# WHAT TO DO
Please copy the lines below, exactly as they are, from the one with "This screenshot has" through the one with "Given: Select Yesterday's", and leave out the pictures.

# RECORD EXCERPTS
☆ ☆ ☆
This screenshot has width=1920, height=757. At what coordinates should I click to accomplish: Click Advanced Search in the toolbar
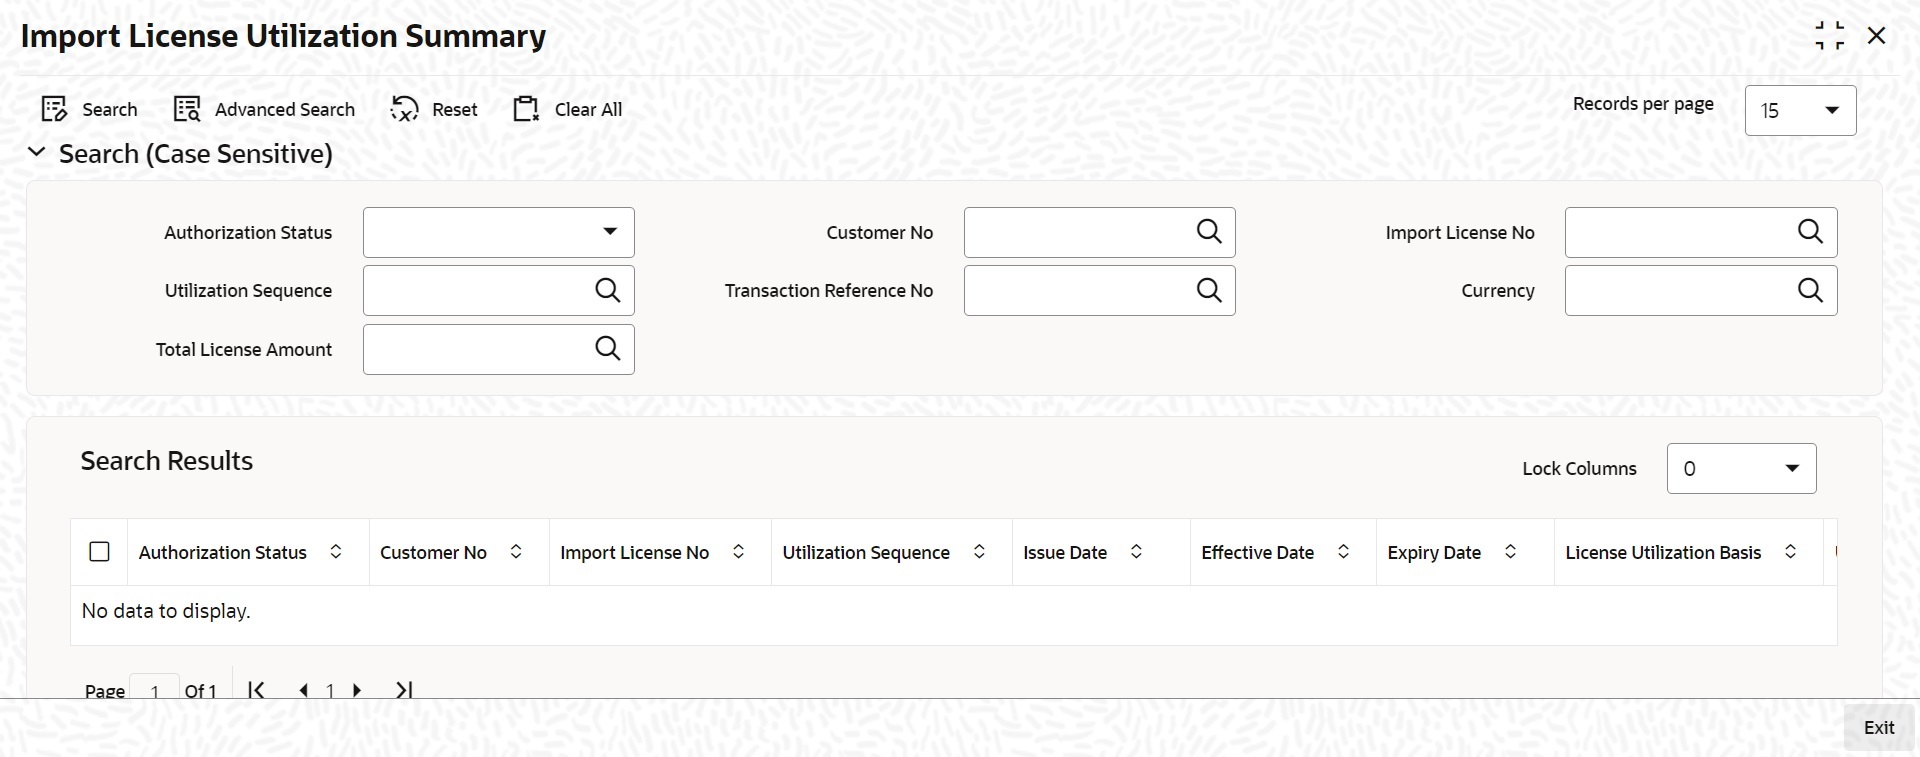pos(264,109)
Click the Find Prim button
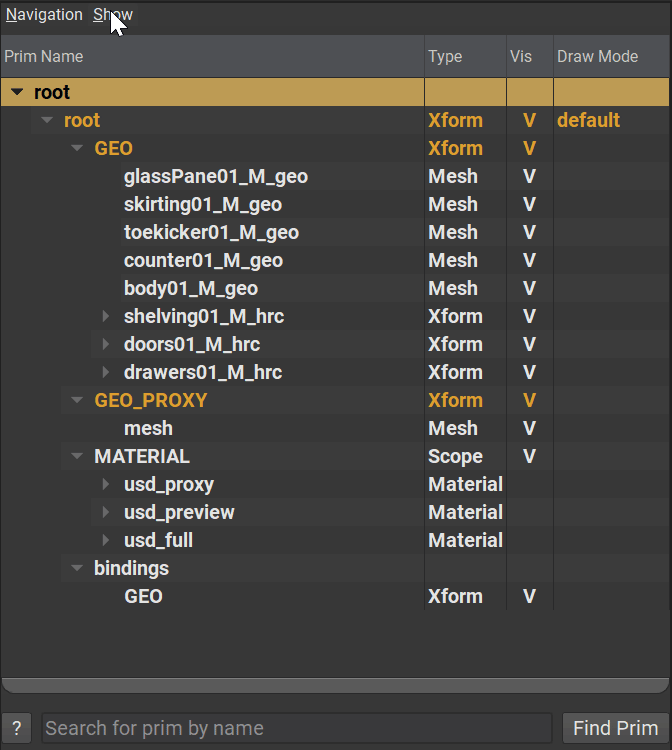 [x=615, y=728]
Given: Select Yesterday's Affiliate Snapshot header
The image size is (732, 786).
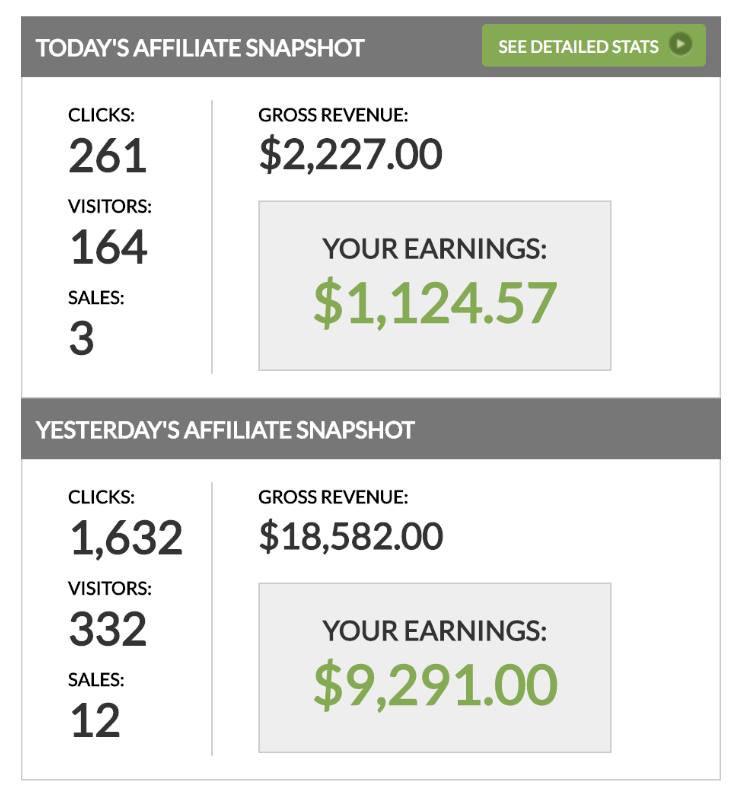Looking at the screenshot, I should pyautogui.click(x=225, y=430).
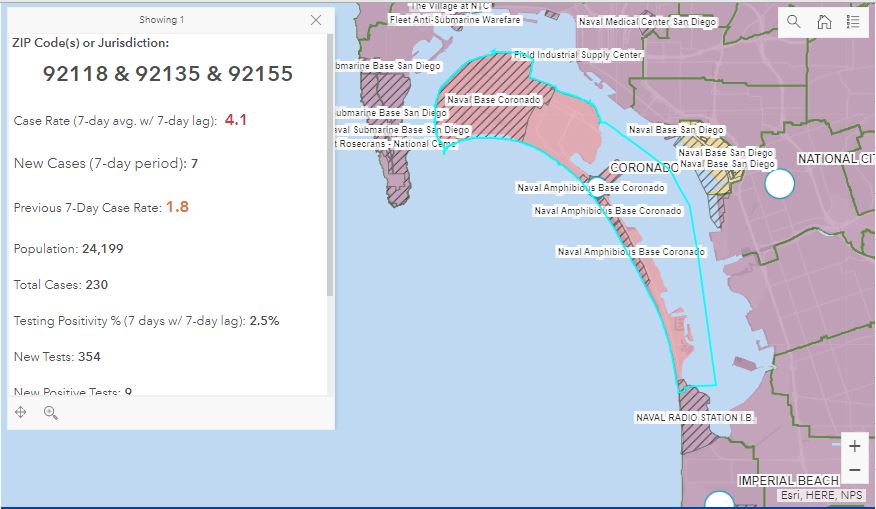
☆ ☆ ☆
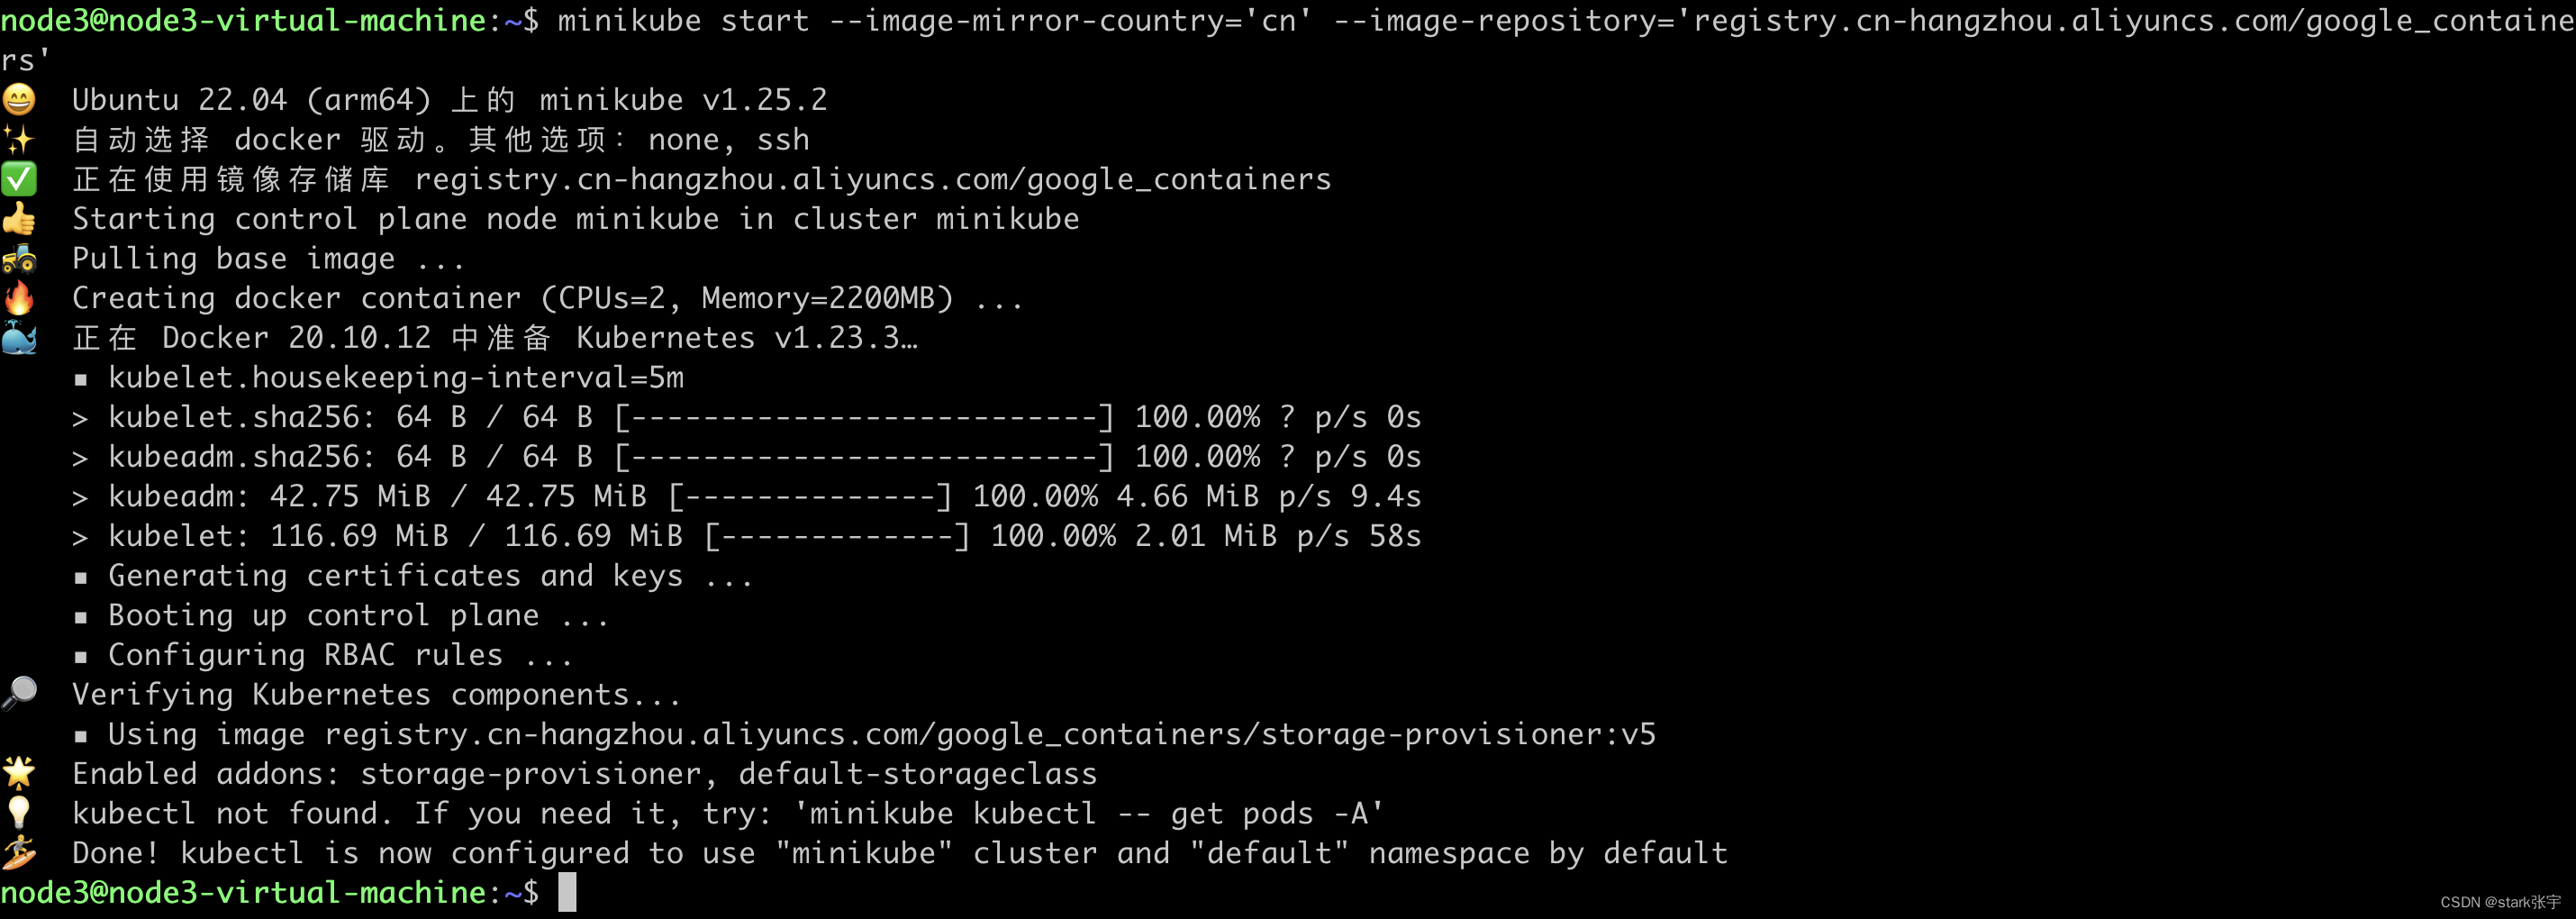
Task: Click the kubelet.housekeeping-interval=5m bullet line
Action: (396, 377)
☆ ☆ ☆
# EXPECTED OUTPUT
This screenshot has width=1920, height=757. At what coordinates should I click to accomplish: Click Advanced Search in the toolbar
pos(264,109)
Click the Find Prim button
 [x=615, y=728]
Given: Select Yesterday's Affiliate Snapshot header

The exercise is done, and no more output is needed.